The event only occurs (and apparently in Excel only) when values in column 'B' are deleted (or perhaps never set to begin with), leaving no value within the cells in column B. I often delete in column 'B' rather than enter the cell and select "None", since this works with no ill effect within LibreOffice, and I was totally unaware that it had such a negative effect as tossing up a "FALSE" flag within Excel.

I believe I have trapped and handled the problem in a new test version of future Mash Made Easy 5.10. But since I don't have the ability or desire to run Excel, I ask that someone step forward and beta test version 5.10 to confirm that I have solved this problem. Please PM me if you desire to test my proposed version 5.10 fix of this nagging issue for Excel users.

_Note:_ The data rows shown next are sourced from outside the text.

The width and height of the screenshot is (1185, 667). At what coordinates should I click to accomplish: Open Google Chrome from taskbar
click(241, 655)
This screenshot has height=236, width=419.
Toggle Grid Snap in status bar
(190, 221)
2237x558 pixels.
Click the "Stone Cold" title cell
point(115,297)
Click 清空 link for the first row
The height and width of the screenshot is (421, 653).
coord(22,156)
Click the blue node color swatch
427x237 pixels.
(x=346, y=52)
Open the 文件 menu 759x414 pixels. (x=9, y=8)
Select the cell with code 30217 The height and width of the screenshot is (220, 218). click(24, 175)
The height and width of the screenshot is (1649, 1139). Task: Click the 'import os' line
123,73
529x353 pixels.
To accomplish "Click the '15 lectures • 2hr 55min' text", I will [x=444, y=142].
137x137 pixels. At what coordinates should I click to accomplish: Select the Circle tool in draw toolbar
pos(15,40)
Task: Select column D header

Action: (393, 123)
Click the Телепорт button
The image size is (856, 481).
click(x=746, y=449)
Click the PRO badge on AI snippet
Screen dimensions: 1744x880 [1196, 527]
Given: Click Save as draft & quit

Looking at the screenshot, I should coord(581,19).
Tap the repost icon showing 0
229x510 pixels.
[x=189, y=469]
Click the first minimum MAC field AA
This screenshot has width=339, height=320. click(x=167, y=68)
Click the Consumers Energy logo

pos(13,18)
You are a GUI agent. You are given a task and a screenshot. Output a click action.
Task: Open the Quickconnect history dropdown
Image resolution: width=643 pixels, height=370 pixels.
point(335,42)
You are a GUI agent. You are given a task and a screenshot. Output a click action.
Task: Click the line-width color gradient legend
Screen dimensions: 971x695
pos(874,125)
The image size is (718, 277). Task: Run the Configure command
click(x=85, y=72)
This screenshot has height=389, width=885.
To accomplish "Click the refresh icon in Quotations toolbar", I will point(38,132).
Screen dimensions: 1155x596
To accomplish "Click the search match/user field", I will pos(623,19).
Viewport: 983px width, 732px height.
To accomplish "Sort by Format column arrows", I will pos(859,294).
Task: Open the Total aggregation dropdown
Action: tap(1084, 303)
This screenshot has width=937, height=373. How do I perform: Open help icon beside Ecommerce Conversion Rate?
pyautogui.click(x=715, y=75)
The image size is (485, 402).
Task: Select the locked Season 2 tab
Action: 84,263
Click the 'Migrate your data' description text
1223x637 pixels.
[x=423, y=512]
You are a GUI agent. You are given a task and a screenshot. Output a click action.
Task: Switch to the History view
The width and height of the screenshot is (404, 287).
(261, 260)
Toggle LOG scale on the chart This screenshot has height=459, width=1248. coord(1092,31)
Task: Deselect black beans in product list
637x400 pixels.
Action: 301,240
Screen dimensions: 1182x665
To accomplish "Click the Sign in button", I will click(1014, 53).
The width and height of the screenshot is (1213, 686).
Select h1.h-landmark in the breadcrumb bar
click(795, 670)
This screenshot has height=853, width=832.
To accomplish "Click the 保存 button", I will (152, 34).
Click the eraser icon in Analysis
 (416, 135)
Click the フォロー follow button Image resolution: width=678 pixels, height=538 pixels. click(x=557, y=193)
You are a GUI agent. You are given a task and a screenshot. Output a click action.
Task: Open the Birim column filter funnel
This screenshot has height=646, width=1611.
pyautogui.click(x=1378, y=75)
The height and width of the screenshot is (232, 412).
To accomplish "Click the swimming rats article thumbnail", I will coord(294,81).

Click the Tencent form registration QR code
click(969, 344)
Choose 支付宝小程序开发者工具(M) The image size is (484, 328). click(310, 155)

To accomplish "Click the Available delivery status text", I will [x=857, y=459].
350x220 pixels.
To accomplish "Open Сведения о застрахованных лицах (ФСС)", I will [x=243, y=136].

The current work-around (fix) is to simply enter column B cells and select "None", then save the spreadsheet. That makes the problem go away.
Continuing with the above, for those of you experiencing the "FALSE" statements in Excel, after you enter column B and select "None", if you subsequently go back into the same column B cell and merely hit the delete key, does the FALSE flag reappear in column 'H' (standard version) or column 'J' (metric version)?

I can't do that just this seconds but when I'm off shift in a little over an hour I can go ahead and do that for you.
 
I can't do that just this seconds but when I'm off shift in a little over an hour I can go ahead and do that for you.

Thanks! Also try "Clear Contents" in column 'B' and see if that tosses up a FALSE flag in column H (or J for metric) in Excel. It does not do so in LibreOffice.